- [Supplied records]
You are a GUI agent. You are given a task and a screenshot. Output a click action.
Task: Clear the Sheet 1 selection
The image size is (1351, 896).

--

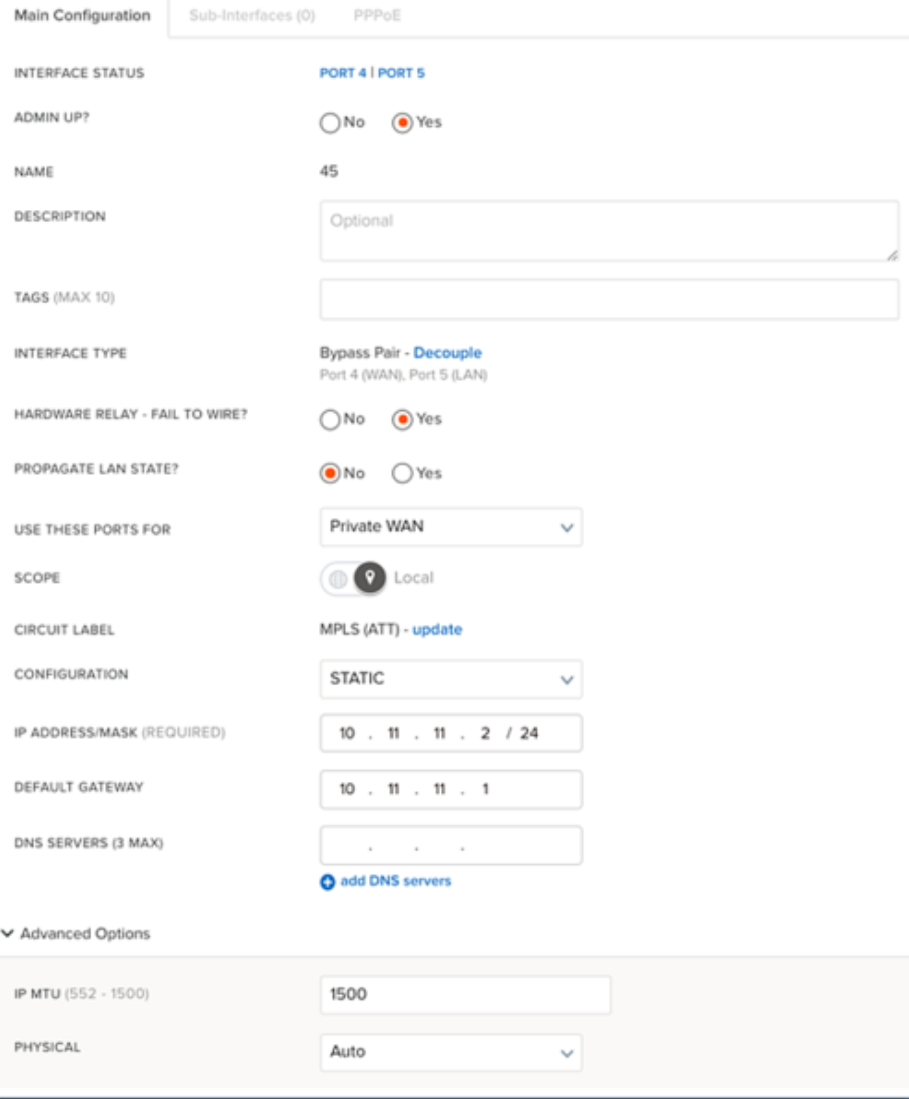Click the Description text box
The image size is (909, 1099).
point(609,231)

...

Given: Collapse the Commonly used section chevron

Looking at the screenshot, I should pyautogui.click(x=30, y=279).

- [Exercise prompt] Could you set down, exactly as written, the lines above between the one holding "Task: Clear the Sheet 1 selection" and the one holding "The image size is (1351, 896).", inclusive, and nothing more?

- [Task response]
Task: Clear the Sheet 1 selection
The image size is (1351, 896).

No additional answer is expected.